Scarlet Dress unleash their full-length debut, much to the delight of fans of progressive metalcore. Endless is a must for said fans.
Scarlet Dress is a progressive metalcore duo from San Francisco, California. They have debuted as a band about five years ago and now they bring to the world their full length debut, titled Endless. Sushant Vohra is responsible for laying down the guitars and other instruments, and Michael Rodriguez is on vocal and lyrical duty. Together, they undeniably pack a sweet amount of punch that’s drenched in melody. There are also three guests on the album, each having a spot on the last three tracks.
The artwork gives us a couple of hints as to what we can expect from the record, but doesn’t really give away that much. On top of a desert landscape, there’s a super imposed Earth lookalike that’s donned with random elements and a woman kind of climbing it. This gives me the impression that I’m going to be lost in all kinds of space during the album.
The production is quite good. The bass really booms throughout the album, slightly more than what one would expect from a djent record. The separation between the layers is well executed; nothing feels overshadowed. The one major drawback of the present sound is the excessive compression which makes things more linear, albeit much louder. However, this isn’t a surprise by any means since it’s pretty much a prerequisite of the djenty sound.
The album runs rather short, clocking in just slightly over half an hour. This takes away nothing from the quality of the album though. It is laid out with a fairly creative mindset, managing to slide from ‘core’ to ‘prog’ in equal measures while adding and removing all sorts of bits. This approach gives the record an engaging edge and a fresh feeling, that is, when compared to other releases in this niche.
Endless starts out rather predictably with “Onset” which acts as your classic intro. Then “Nucleus” breaks in abruptly without any warning, charging with absolutely massive chugs and growls. There’s even a couple of bursts near the beginning and the end which literally scream Frontierer, and that’s amazing. The song also comes together with a brutal deathcore-esque breakdown sprinkled with glitchy flakes. “Limerence” and “Rupture” smoothly develop the mood of the album, emphasizing the more melodic side of things. “Words Whispered” breaks away a little from this setting, hearkening more to “Nucleus”, sending some sonic balance our way. This is followed by a little interlude which gives a breather to whomever needs one, but just as well adds more nuance to the album’s narrative.
The last three tracks, which also feature the guest musicians, are definitely the highlight of the album. “Withdrawn” stands out as the heaviest song on the record, feeling like it wouldn’t be out of place on a deathcore album (save for the clean parts).
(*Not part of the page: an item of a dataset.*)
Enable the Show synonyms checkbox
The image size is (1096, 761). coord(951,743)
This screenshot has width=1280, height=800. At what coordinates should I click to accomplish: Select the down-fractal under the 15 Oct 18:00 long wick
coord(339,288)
Jordan Chase lends his vocal skills on this track, further adding to its weight. “Evade” is an instrumental track that showcases Alan Rigdon’s guitar chops in a very tasteful way in the form of a sweet solo. “Empty Breathing” snugly closes this trip, encompassing almost entirely the vibe of the album. It’s pleasantly layered song that’s equal parts catchy and heavy. Ending the record on a high note is definitely a power move and it’s very satisfying. Personally, “Empty Breathing” chimed most with me, especially with how the memorable vocal tune was carefully knitted on top of the instrumental.
Scarlet Dress may not be reinventing the prog metalcore wheel but they definitely represent it well. Endless may come across as formulaic but it shows a fair amount of promise. There are definitely some spots on the album that absolutely shine. Scarlet Dress have put out a very solid debut (in spite of its rather customary approach) and will definitely grow into a notable act if they keep upping the ante.